**INSTRUCCIÓN:**
Muestra cada línea de las filas siguientes en la que aparezca la palabra "Viewport".

**DATOS DE LA TAREA:**
-- -- --
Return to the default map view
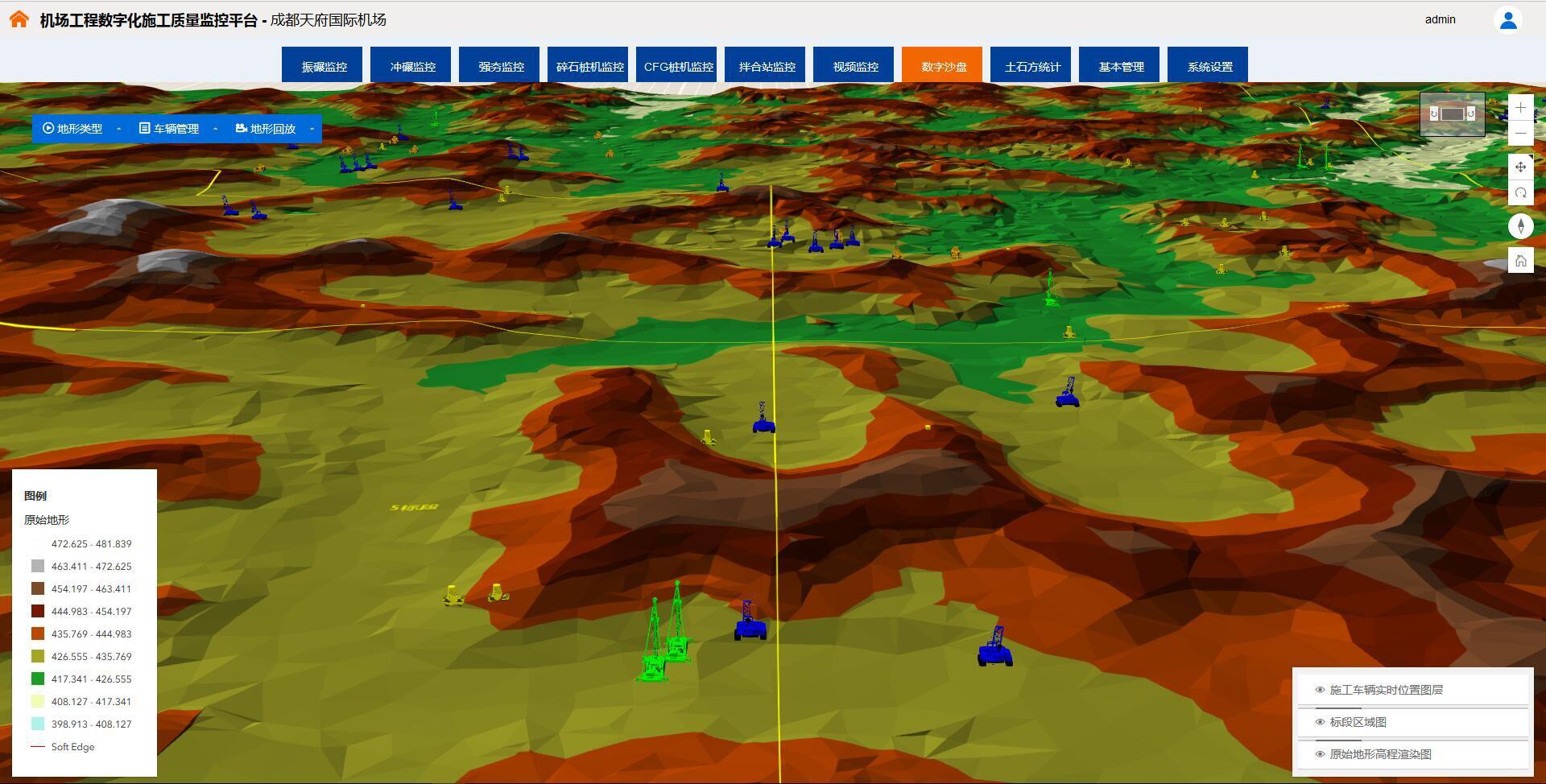The image size is (1546, 784). [x=1520, y=261]
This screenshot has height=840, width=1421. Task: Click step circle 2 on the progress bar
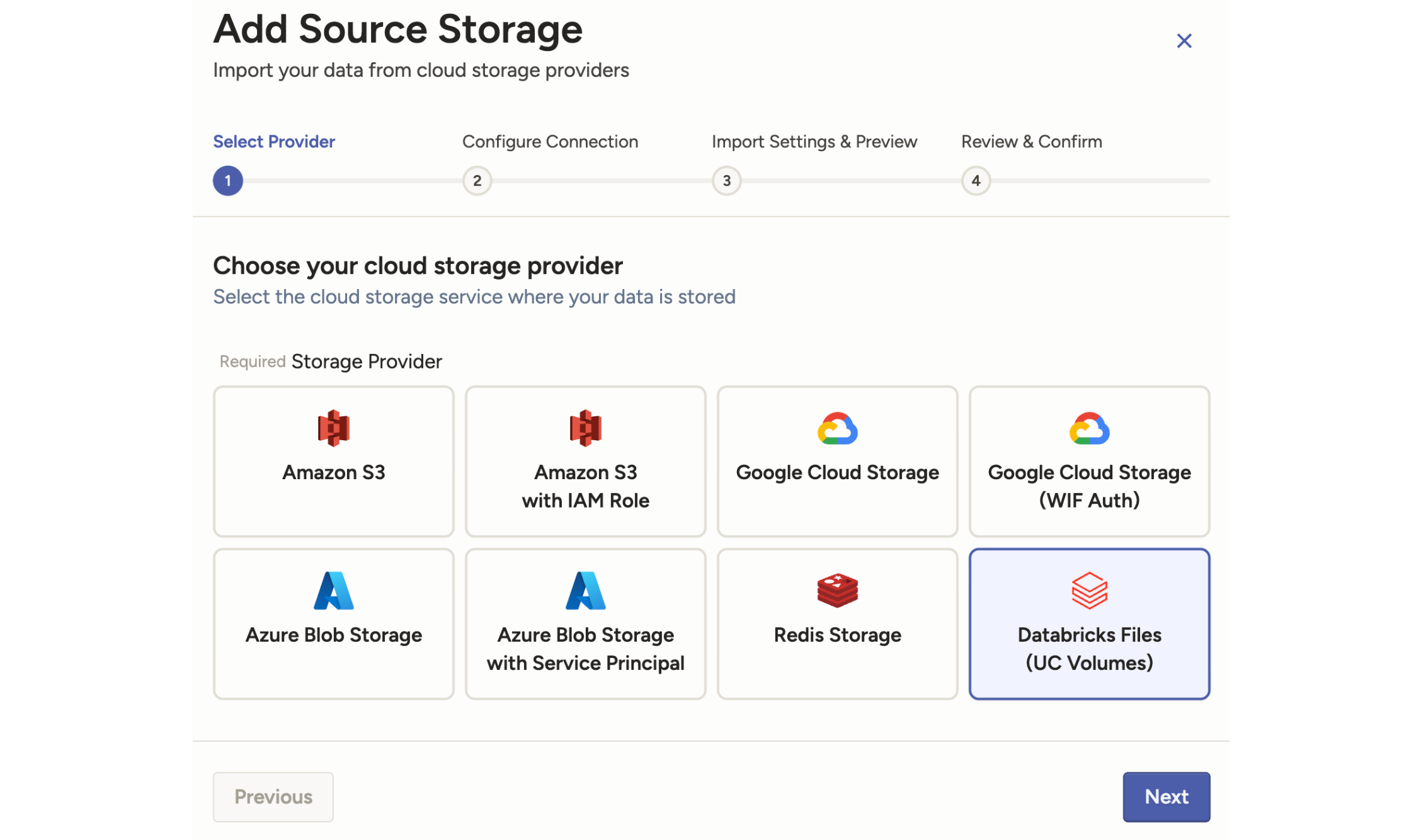477,181
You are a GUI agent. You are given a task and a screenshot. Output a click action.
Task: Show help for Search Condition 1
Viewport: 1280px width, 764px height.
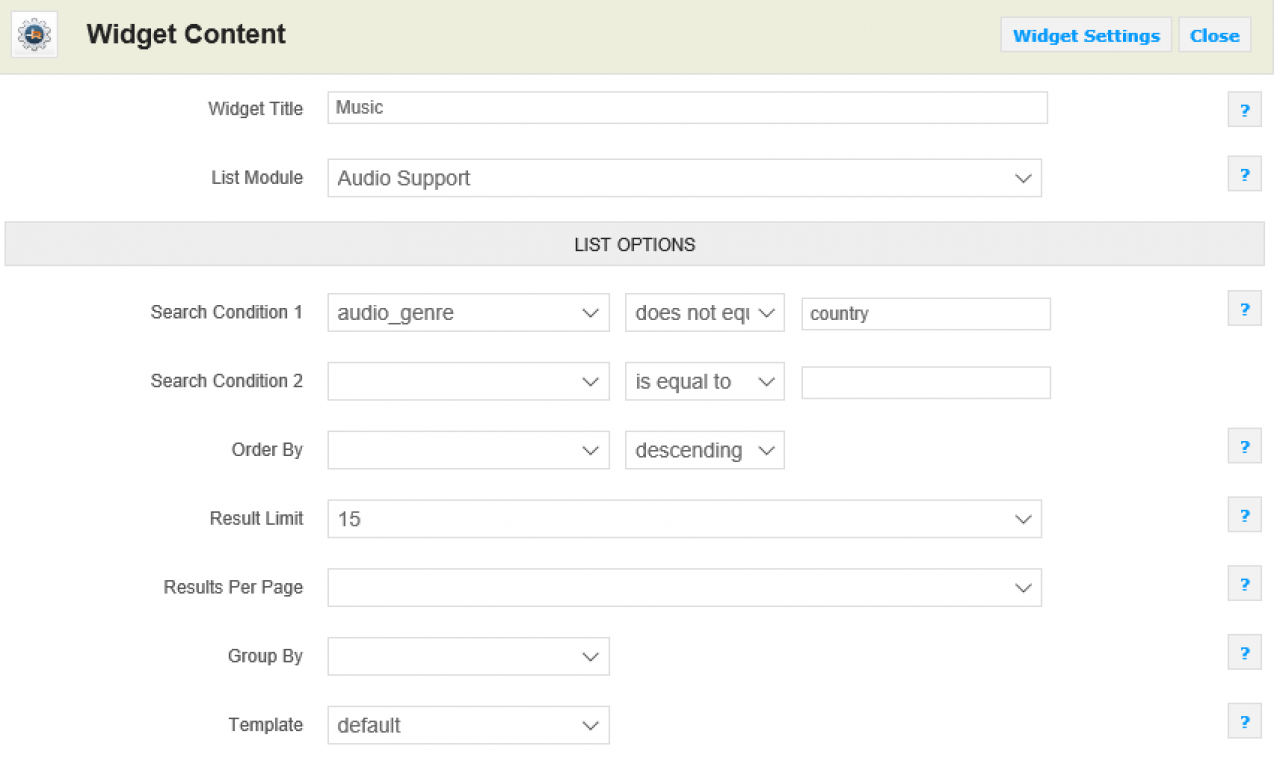click(x=1244, y=309)
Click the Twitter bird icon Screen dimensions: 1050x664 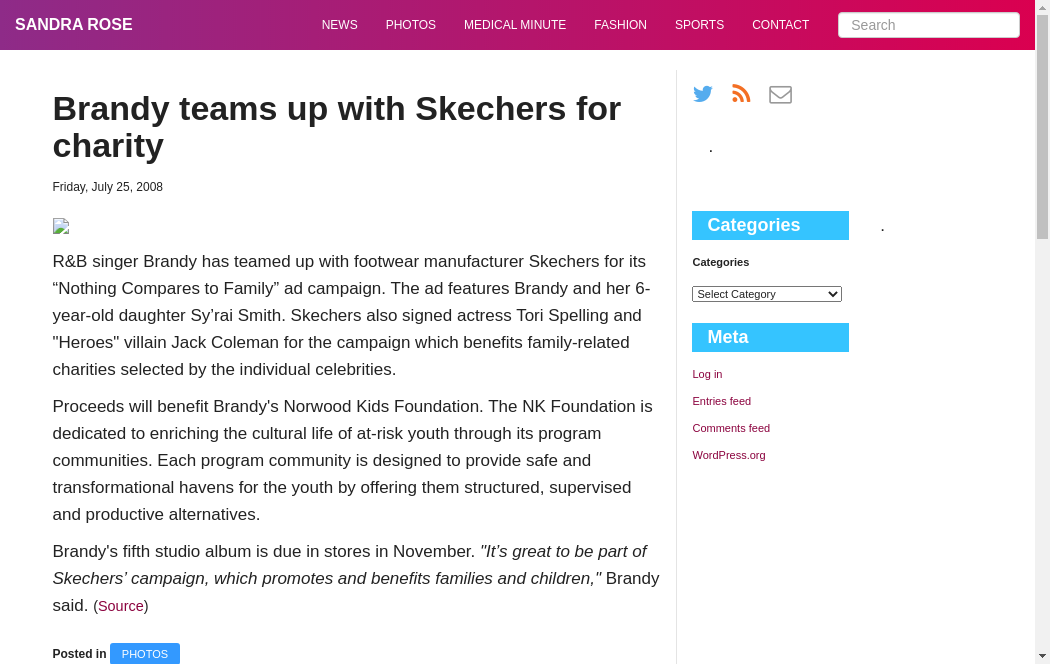703,94
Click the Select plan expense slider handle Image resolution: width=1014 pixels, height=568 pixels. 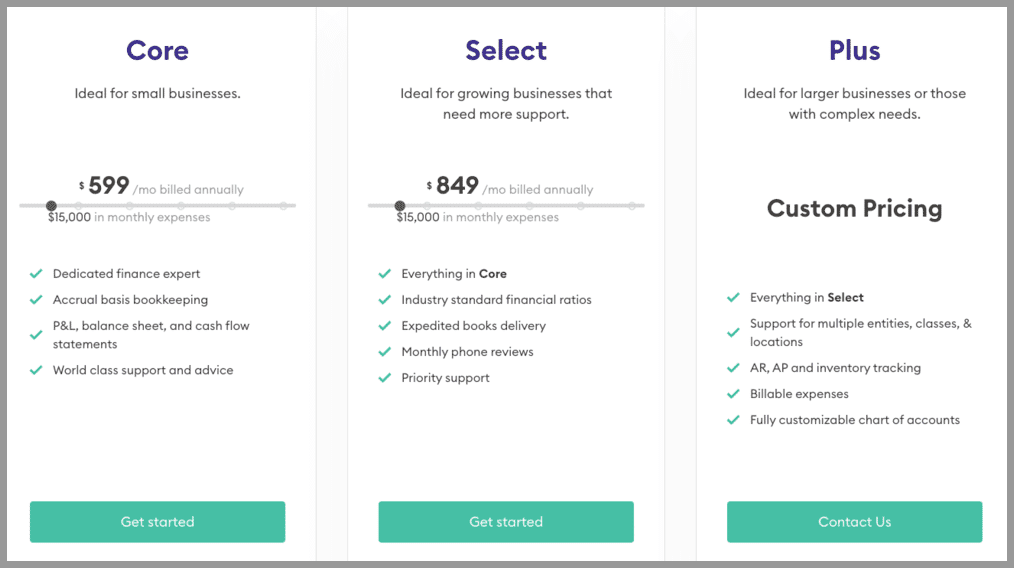pos(400,206)
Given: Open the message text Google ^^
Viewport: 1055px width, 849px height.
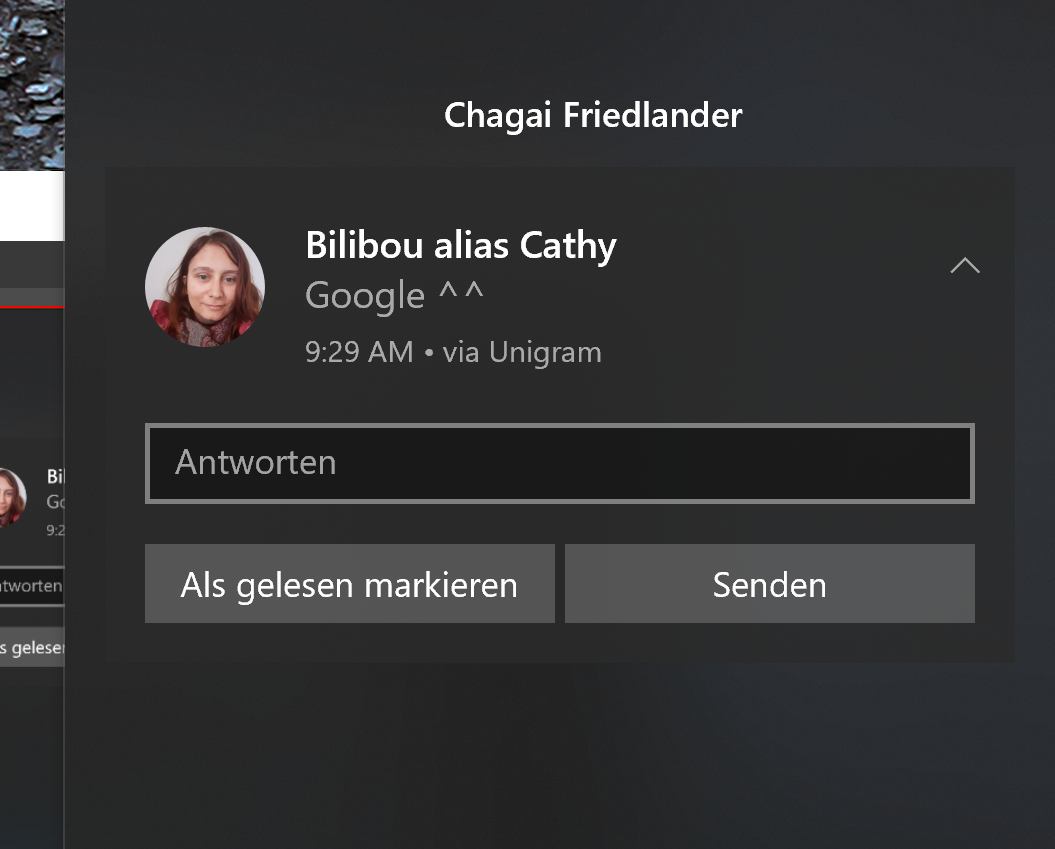Looking at the screenshot, I should pos(394,295).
-- -- --
**RESULTADO DEL EJERCICIO:**
Viewport: 1280px width, 764px height.
Viewport: 1055px width, 849px height.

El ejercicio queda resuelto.